SKILL.md

$27

Linux requires building from source: https://voicebox.sh/linux-install

Build from Source

Prerequisites: Bun, Rust, Python 3.11+, Tauri prerequisites

git clone https://github.com/jamiepine/voicebox.git

cd voicebox

# Install just task runner

brew install just        # macOS

cargo install just       # any platform

# Set up Python venv + all dependencies

just setup

# Start backend + desktop app in dev mode

just dev

# List all available commands

just --list

Architecture

Layer

Technology

Desktop App

Tauri (Rust)

Frontend

React + TypeScript + Tailwind CSS

State

Zustand + React Query

Backend

FastAPI (Python) on port 17493

TTS Engines

Qwen3-TTS, LuxTTS, Chatterbox, Chatterbox Turbo, TADA

Effects

Pedalboard (Spotify)

Transcription

Whisper / Whisper Turbo

Inference

MLX (Apple Silicon) / PyTorch (CUDA/ROCm/XPU/CPU)

Database

SQLite

The Python FastAPI backend handles all ML inference. The Tauri Rust shell wraps the frontend and manages the backend process lifecycle. The API is accessible directly at http://localhost:17493 even when using the desktop app.

REST API Reference

Base URL: http://localhost:17493

Interactive docs: http://localhost:17493/docs

Generate Speech

# Basic generation

curl -X POST http://localhost:17493/generate \

  -H "Content-Type: application/json" \

  -d '{

    "text": "Hello world, this is a voice clone.",

    "profile_id": "abc123",

    "language": "en"

  }'

# With engine selection

curl -X POST http://localhost:17493/generate \

  -H "Content-Type: application/json" \

  -d '{

    "text": "Speak slowly and with gravitas.",

    "profile_id": "abc123",

    "language": "en",

    "engine": "qwen3-tts"

  }'

# With paralinguistic tags (Chatterbox Turbo only)

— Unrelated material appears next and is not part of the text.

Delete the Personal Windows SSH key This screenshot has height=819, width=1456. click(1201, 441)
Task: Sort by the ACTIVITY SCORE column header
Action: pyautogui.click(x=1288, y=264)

curl -X POST http://localhost:17493/generate \

  -H "Content-Type: application/json" \

  -d '{

    "text": "That is absolutely hilarious! [laugh] I cannot believe it.",

    "profile_id": "abc123",

    "engine": "chatterbox-turbo",

    "language": "en"

  }'

Voice Profiles

# List all profiles

curl http://localhost:17493/profiles

# Create a new profile

curl -X POST http://localhost:17493/profiles \

  -H "Content-Type: application/json" \

  -d '{

    "name": "Narrator",

    "language": "en",

    "description": "Deep narrative voice"

  }'

# Upload audio sample to a profile

curl -X POST http://localhost:17493/profiles/{profile_id}/samples \

  -F "file=@/path/to/voice-sample.wav"

# Export a profile

curl http://localhost:17493/profiles/{profile_id}/export \

  --output narrator-profile.zip

# Import a profile

curl -X POST http://localhost:17493/profiles/import \

  -F "file=@narrator-profile.zip"

Generation Queue & Status

# Get generation status (SSE stream)

curl -N http://localhost:17493/generate/{generation_id}/status

# List recent generations

curl http://localhost:17493/generations

# Retry a failed generation

curl -X POST http://localhost:17493/generations/{generation_id}/retry

# Download generated audio

curl http://localhost:17493/generations/{generation_id}/audio \

  --output output.wav

Models

# List available models and download status

curl http://localhost:17493/models

# Unload a model from GPU memory (without deleting)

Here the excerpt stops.